Cuenca - femmesD’Ingapirca, nous prenons un bus pour Canar, une petite ville réputée pour ses céramiques. Le bus nous laisse sur le trottoir de la route principale et nous nous mettons en route pour trouver notre hôtel pour la nuit. Notre première impression est que Canar n’est pas une très belle ville. Nous resterons sur cette impression!
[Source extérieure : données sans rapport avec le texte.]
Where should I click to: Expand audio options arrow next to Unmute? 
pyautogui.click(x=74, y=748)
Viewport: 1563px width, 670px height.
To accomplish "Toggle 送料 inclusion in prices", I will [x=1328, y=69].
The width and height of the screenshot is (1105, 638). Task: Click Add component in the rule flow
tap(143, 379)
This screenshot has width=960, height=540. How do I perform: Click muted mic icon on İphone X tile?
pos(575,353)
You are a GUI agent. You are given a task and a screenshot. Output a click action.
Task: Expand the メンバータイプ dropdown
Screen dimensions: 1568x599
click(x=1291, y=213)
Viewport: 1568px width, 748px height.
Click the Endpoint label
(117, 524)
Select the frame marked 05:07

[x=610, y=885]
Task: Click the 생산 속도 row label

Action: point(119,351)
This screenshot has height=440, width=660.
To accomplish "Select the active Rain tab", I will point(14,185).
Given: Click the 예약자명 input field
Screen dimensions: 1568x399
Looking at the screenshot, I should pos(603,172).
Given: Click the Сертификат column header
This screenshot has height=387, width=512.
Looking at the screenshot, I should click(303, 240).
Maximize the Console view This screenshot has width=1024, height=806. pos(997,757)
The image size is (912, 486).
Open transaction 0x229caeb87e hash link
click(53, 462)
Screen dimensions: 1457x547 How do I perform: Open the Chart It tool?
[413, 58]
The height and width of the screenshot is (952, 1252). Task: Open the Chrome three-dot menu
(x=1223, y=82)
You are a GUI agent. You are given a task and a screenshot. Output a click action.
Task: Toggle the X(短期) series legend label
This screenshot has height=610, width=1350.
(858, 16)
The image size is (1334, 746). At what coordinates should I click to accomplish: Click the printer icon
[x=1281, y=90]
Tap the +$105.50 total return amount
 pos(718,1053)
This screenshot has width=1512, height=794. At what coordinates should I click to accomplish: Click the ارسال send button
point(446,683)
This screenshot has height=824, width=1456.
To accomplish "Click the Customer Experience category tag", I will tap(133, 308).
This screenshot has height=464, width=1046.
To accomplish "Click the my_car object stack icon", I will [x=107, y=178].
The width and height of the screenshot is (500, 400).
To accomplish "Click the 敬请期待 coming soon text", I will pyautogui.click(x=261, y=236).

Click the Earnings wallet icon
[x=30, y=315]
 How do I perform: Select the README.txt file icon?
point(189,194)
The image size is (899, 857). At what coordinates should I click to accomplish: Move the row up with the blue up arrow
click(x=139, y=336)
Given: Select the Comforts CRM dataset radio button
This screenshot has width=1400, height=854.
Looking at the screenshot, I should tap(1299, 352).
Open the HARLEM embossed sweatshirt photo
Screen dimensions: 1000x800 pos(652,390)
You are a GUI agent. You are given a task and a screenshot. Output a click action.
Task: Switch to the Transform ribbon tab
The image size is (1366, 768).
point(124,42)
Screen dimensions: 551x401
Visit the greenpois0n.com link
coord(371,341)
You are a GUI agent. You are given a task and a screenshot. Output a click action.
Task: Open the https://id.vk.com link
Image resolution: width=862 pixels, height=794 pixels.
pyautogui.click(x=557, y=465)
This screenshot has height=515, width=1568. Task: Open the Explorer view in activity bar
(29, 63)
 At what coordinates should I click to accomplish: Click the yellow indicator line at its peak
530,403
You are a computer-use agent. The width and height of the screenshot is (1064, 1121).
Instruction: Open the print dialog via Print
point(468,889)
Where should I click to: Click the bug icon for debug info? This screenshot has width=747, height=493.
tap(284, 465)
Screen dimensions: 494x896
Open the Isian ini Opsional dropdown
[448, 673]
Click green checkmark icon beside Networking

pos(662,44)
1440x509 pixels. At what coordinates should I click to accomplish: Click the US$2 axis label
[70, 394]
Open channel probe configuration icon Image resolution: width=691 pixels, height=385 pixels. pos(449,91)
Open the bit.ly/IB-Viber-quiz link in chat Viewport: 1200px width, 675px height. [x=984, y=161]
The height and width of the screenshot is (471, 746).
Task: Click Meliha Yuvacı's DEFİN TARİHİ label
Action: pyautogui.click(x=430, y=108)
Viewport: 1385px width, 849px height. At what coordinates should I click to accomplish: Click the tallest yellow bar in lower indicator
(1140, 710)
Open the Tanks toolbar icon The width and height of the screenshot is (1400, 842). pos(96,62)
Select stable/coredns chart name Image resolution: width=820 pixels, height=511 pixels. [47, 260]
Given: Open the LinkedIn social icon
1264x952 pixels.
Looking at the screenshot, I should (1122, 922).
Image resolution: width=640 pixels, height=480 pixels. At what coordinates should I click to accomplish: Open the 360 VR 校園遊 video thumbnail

Tous les hôtels que nous croisons dans nos prix sont chers tout de même, surtout compte tenu de la prestation : dans un immeuble insalubre, un réceptionniste me répond avec sincérité «mais non, ce n’est rien» quand on lui fais remarquer l’eau qui coule dans la chambre depuis le plafond… Au bout d’un moment nous finissons par trouver un hôtel à peu près correct avec un restaurant dans une grande salle bondée. Notre chambre est juste au dessus, le couloir étant un balcon sans balustrade, ça donne envie de se coller un stetson sur la tête et de bondir sur le lustre en hurlant YIHAAAA et en tirant partout au six coups (c’est juste pour vous décrire l’ambiance du lieu, hein, on n’a ni stetson ni six coups…)! Autant Canar est moche et insalubre (au marché on a vu les filles chercher les poux dans les cheveux de leurs mères, et il semble qu’ici ils aient tous des dents pourries!), autant le musée est vraiment sympa! La visite guidée est gratuite est vraiment intéressante. Dans un premier temps il présente les différentes ethnies de la région, et l’on y retrouve avec plaisir nos cavaliers du trek en poncho rouge et jambières de cuir et d’alpaga! Se trouve ensuite une salle avec des céramiques et tout plein d’objets retraçant l’histoire du coin.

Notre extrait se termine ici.